* [Activity] Read through the listing below and copy each line in which the word "computer" occurs.

* [Source data]
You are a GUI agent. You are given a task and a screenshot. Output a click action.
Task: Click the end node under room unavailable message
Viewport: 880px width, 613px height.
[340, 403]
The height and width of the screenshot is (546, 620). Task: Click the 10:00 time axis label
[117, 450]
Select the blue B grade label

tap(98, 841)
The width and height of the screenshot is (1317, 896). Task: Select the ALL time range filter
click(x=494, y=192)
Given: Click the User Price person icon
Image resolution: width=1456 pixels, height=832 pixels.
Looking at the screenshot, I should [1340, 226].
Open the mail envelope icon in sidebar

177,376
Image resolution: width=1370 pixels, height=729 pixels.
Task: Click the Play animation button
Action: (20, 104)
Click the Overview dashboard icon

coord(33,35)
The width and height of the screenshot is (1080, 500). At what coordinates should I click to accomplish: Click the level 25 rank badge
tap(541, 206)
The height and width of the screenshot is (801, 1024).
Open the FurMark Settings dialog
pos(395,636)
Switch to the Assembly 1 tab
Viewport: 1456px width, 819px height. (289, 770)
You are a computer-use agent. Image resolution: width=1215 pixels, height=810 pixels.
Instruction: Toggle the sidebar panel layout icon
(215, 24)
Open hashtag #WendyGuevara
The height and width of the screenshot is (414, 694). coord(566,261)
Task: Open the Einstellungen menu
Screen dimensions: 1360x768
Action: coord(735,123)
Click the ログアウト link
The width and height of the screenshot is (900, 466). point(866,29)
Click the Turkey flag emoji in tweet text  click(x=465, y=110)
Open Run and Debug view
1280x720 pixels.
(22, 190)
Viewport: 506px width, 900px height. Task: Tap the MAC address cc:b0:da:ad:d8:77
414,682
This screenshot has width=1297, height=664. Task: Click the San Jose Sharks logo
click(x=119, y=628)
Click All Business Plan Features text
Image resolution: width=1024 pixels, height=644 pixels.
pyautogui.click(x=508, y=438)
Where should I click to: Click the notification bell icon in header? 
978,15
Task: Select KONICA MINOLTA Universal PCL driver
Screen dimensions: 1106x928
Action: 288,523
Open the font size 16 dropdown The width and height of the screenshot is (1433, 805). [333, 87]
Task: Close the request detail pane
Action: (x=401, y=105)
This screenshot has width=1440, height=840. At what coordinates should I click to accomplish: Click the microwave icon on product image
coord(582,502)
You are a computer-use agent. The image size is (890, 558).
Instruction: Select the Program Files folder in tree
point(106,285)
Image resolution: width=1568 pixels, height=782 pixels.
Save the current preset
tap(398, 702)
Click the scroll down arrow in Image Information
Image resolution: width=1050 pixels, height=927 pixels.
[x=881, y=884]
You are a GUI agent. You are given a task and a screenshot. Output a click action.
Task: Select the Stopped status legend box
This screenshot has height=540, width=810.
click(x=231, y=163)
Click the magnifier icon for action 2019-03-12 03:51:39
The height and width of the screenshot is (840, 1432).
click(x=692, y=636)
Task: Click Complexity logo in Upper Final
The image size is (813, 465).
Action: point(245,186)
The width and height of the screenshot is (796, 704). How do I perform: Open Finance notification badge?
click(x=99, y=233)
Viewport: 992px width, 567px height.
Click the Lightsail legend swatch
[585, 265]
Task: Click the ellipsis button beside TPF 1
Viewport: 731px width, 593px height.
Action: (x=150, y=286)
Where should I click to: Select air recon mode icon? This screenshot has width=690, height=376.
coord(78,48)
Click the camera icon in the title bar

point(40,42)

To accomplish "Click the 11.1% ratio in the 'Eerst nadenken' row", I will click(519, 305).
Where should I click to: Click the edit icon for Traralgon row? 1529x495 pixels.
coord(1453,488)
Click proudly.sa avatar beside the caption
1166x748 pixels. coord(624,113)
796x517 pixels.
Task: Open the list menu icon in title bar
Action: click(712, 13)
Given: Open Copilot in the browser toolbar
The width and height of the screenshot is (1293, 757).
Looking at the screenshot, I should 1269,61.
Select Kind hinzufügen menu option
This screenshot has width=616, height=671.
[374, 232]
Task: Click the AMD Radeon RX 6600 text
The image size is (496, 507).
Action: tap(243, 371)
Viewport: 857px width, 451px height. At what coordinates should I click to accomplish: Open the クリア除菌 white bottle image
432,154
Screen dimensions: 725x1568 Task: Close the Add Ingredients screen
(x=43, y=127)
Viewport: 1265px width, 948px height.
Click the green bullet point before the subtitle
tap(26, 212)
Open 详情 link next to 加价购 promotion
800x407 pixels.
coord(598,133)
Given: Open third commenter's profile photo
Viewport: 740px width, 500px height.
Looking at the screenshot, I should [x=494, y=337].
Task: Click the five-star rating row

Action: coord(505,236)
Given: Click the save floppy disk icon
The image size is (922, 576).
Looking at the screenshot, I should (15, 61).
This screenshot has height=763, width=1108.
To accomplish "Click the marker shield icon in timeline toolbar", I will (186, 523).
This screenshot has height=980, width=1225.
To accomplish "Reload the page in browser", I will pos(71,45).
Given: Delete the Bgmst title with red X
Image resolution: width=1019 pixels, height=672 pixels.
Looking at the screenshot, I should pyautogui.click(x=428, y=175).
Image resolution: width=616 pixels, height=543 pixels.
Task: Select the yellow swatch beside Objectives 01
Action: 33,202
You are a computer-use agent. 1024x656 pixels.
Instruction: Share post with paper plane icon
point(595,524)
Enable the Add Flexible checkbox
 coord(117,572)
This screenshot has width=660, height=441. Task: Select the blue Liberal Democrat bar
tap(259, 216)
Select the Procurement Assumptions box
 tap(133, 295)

* [Output for this exercise]
You are a computer-use agent. Image resolution: width=1215 pixels, height=810 pixels.
You are a computer-use agent. The image size is (890, 558).
You are a computer-use agent. 1024x656 pixels.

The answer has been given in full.